Text section Start Marker
Library Memory

<< Math | Home | Maps >>

Memory

Rmagine internally uses so-called Memory objects to manage memory located on different hardware. The location where the actual memory should be allocated can be passed as a template argument using one of the following keywords:

RAM (RAM memory)
RAM_CUDA (pinned CUDA host memory)
VRAM_CUDA (CUDA device memory)

After allocating the memory, accessing elements is similar to using std::vector's:

access element with []
resize the memory with resize()
access raw data pointer with raw() function

The following code samples are describing how to work with Memory objects and how to transfer Memory to other hardware.

Example CPU-only:

#include <rmagine/types/Memory.hpp>

namespace rm = rmagine;

int main(int argc, char** argv)
Text section End Marker
Provided data Start Marker
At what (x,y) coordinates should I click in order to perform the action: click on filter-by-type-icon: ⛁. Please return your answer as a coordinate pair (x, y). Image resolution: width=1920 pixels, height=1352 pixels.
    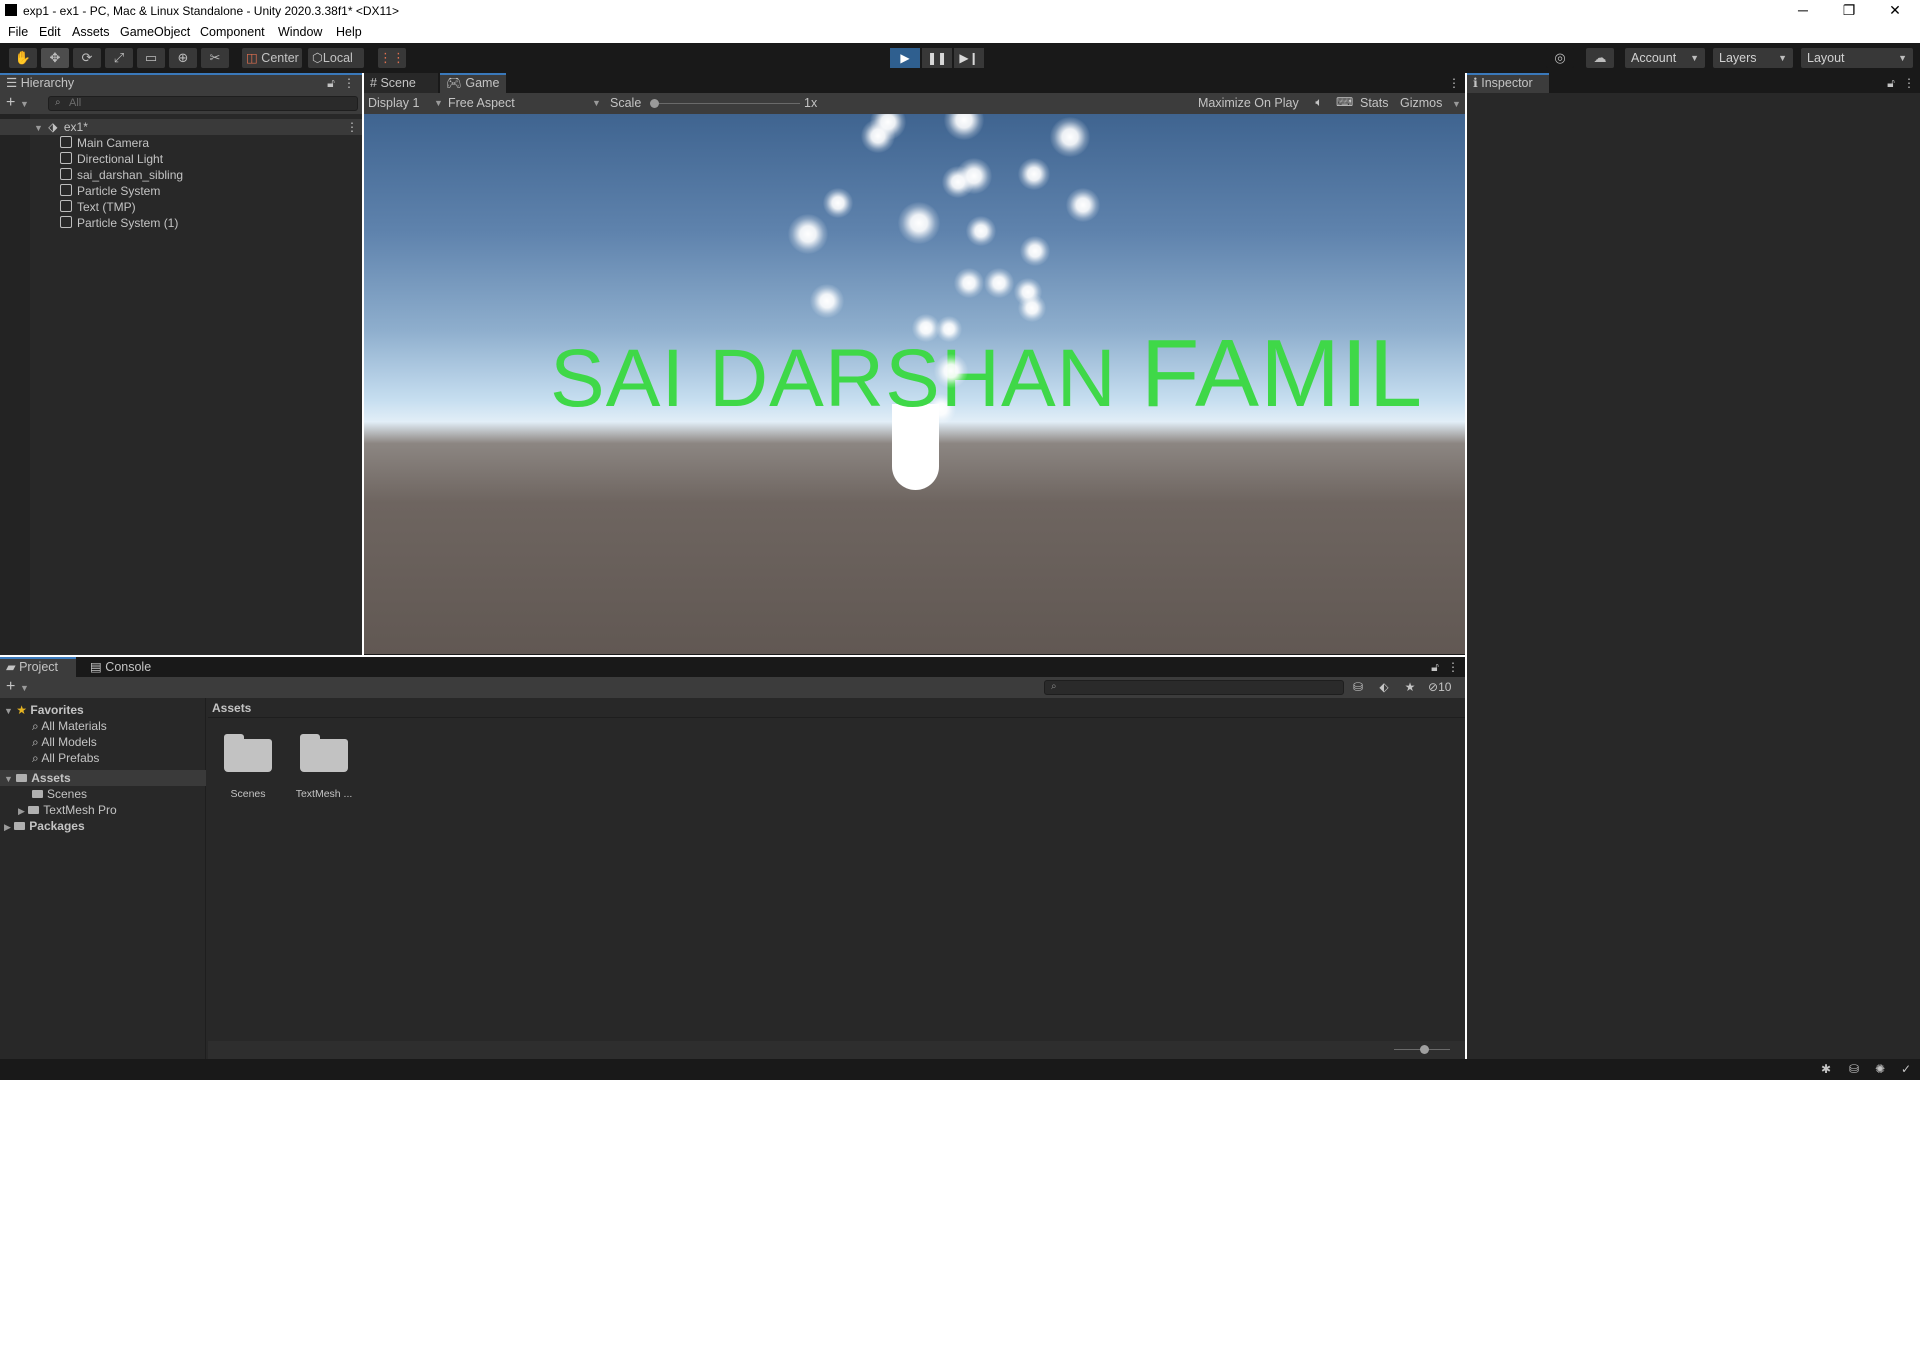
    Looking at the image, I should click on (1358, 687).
Provided data End Marker
Provided data Start Marker
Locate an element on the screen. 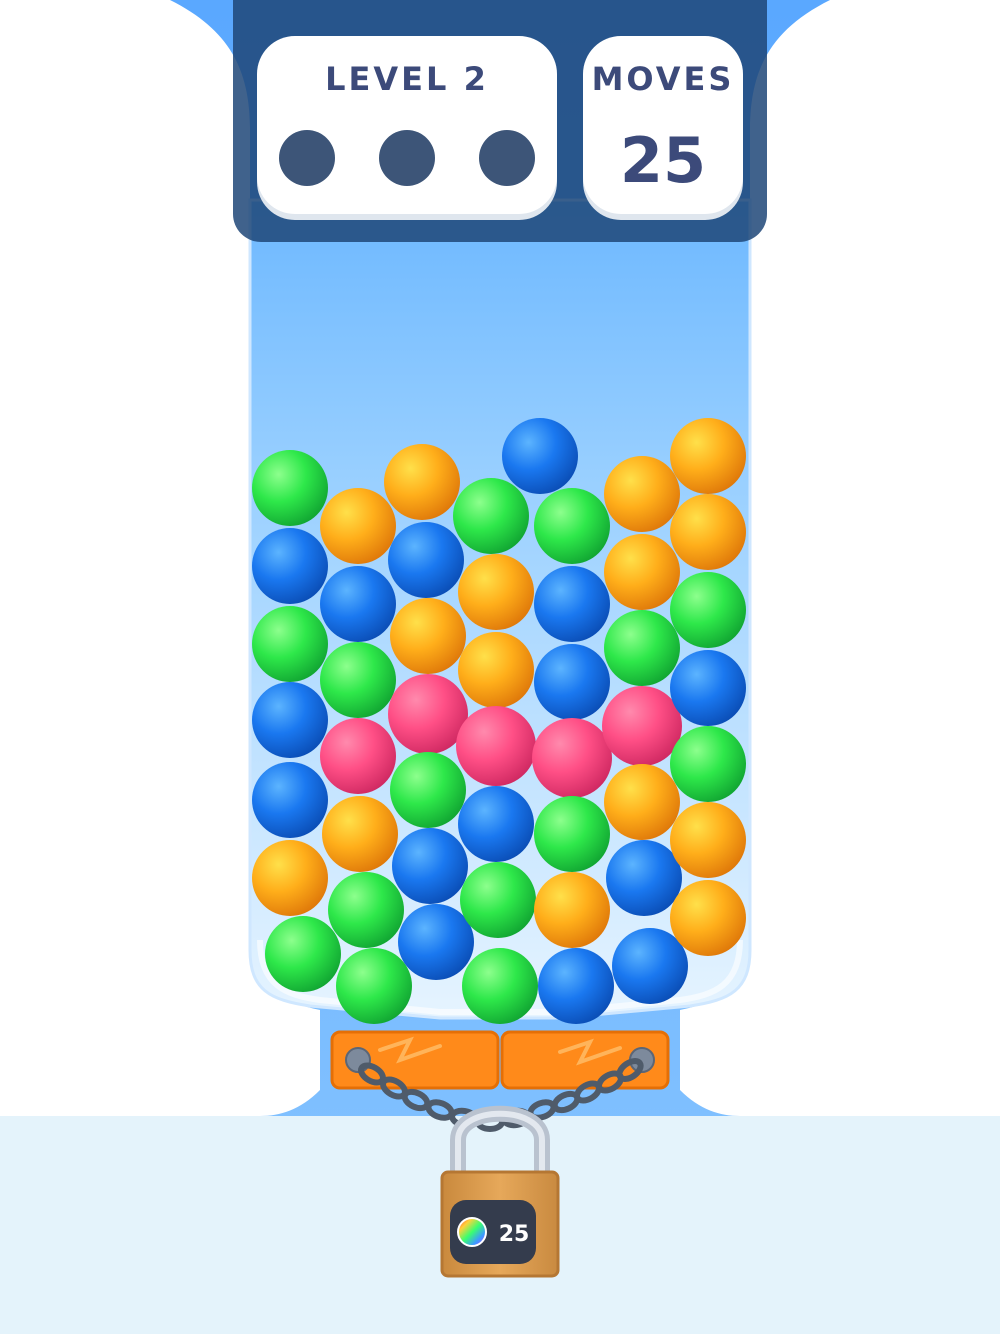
Provided data End Marker
Provided data Start Marker
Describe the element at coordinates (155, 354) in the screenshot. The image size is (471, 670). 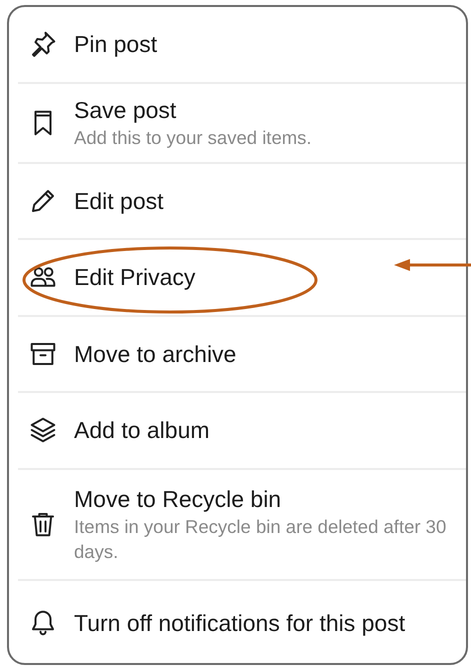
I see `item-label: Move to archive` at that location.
Provided data End Marker
Required tasks
1. From the Rmagine memory page, reproduce word for word the passage from "access element with" to "to other hardware.".
2. Answer these questions from the Rmagine memory page:
(a) Which keyword places the memory in pinned CUDA host memory?
(b) Which function gives access to the raw data pointer?
(c) Which header does the CPU-only sample include?
3. Go on with the Rmagine memory page from its last line.

Responses
1.
access element with []
resize the memory with resize()
access raw data pointer with raw() function

The following code samples are describing how to work with Memory objects and how to transfer Memory to other hardware.

2.
(a) RAM_CUDA
(b) raw()
(c) rmagine/types/Memory.hpp

3.
{
    // allocate memory with 1000 elements
    rm::Memory<float, rm::RAM> mem(1000);

    // shrink memory
    mem.resize(100);

    // set some values
    mem[0] = 10.0;
    mem[10] = 5.0;

    return 0;
}

Example GPU-only:

#include <rmagine/types/MemoryCuda.hpp>

namespace rm = rmagine;

__global__
void set_value(float* data, unsigned int id, float val)
{
    data[id] = val;
}

int main(int argc, char** argv)
{
    // allocate memory with 1000 elements on GPU
    rm::Memory<float, rm::VRAM_CUDA> mem(1000);

    // shrink memory on GPU
    mem.resize(100);

    // this would cause a segfault. since the underlying memory is not available
    // on the device this code is executed:
    // mem[0] = 10.0;
    //
    // set some values in Cuda kernels instead
    set_value<<<1,1>>>(mem.raw(), 0, 10.0);
    set_value<<<1,1>>>(mem.raw(), 10, 5.0);

    return 0;
}

Example CPU <-> CPU:

#include <rmagine/types/Memory.hpp>
#include <rmagine/types/MemoryCuda.hpp>

namespace rm = rmagine;

__global__ my_kernel(float* data, unsigned int N)
{
    // ...
}

int main(int argc, char** argv)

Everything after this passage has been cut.